* **Problem to work on**: Please return the listing below line for line, without changing anything.
━━━━━ Material provided ━━━━━
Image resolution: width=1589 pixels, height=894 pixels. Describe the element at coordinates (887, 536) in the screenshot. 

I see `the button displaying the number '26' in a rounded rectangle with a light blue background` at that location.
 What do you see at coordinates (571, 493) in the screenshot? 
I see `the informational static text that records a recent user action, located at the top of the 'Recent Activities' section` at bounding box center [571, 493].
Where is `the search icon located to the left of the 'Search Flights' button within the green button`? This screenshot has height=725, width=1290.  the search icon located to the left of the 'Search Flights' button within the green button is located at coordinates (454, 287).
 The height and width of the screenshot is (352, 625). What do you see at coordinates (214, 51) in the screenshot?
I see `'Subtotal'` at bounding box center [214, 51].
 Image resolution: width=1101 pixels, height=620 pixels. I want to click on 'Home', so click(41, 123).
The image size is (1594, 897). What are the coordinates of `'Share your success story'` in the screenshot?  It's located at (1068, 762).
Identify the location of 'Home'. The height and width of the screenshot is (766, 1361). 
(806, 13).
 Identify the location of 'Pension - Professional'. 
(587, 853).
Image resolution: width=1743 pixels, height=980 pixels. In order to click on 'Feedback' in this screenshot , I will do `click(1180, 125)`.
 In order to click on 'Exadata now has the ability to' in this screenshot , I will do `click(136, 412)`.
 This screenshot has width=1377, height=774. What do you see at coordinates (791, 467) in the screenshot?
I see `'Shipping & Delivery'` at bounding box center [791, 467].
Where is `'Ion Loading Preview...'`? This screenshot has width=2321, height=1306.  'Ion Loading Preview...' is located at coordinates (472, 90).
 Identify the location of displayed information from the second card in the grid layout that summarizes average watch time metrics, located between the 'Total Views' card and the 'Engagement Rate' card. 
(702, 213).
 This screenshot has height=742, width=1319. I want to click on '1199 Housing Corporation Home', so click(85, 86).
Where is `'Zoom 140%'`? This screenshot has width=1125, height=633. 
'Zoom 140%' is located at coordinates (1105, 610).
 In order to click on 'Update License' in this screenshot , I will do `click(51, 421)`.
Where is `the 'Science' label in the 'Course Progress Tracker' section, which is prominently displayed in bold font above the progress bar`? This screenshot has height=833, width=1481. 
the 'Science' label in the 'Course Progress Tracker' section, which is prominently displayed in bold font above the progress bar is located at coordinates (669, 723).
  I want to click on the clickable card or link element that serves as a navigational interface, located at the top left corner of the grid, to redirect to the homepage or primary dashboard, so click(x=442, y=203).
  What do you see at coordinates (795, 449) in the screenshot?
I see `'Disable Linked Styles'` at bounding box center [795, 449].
━━━━━
* **Output for this exercise**:
Image resolution: width=1589 pixels, height=894 pixels. Describe the element at coordinates (887, 536) in the screenshot. 

I see `the button displaying the number '26' in a rounded rectangle with a light blue background` at that location.
 What do you see at coordinates (571, 493) in the screenshot? 
I see `the informational static text that records a recent user action, located at the top of the 'Recent Activities' section` at bounding box center [571, 493].
Where is `the search icon located to the left of the 'Search Flights' button within the green button`? This screenshot has height=725, width=1290.  the search icon located to the left of the 'Search Flights' button within the green button is located at coordinates (454, 287).
 The height and width of the screenshot is (352, 625). What do you see at coordinates (214, 51) in the screenshot?
I see `'Subtotal'` at bounding box center [214, 51].
 Image resolution: width=1101 pixels, height=620 pixels. I want to click on 'Home', so click(41, 123).
The image size is (1594, 897). What are the coordinates of `'Share your success story'` in the screenshot?  It's located at (1068, 762).
Identify the location of 'Home'. The height and width of the screenshot is (766, 1361). 
(806, 13).
 Identify the location of 'Pension - Professional'. 
(587, 853).
Image resolution: width=1743 pixels, height=980 pixels. In order to click on 'Feedback' in this screenshot , I will do `click(1180, 125)`.
 In order to click on 'Exadata now has the ability to' in this screenshot , I will do `click(136, 412)`.
 This screenshot has width=1377, height=774. What do you see at coordinates (791, 467) in the screenshot?
I see `'Shipping & Delivery'` at bounding box center [791, 467].
Where is `'Ion Loading Preview...'`? This screenshot has width=2321, height=1306.  'Ion Loading Preview...' is located at coordinates (472, 90).
 Identify the location of displayed information from the second card in the grid layout that summarizes average watch time metrics, located between the 'Total Views' card and the 'Engagement Rate' card. 
(702, 213).
 This screenshot has height=742, width=1319. I want to click on '1199 Housing Corporation Home', so click(85, 86).
Where is `'Zoom 140%'`? This screenshot has width=1125, height=633. 
'Zoom 140%' is located at coordinates (1105, 610).
 In order to click on 'Update License' in this screenshot , I will do `click(51, 421)`.
Where is `the 'Science' label in the 'Course Progress Tracker' section, which is prominently displayed in bold font above the progress bar`? This screenshot has height=833, width=1481. 
the 'Science' label in the 'Course Progress Tracker' section, which is prominently displayed in bold font above the progress bar is located at coordinates (669, 723).
  I want to click on the clickable card or link element that serves as a navigational interface, located at the top left corner of the grid, to redirect to the homepage or primary dashboard, so click(x=442, y=203).
  What do you see at coordinates (795, 449) in the screenshot?
I see `'Disable Linked Styles'` at bounding box center [795, 449].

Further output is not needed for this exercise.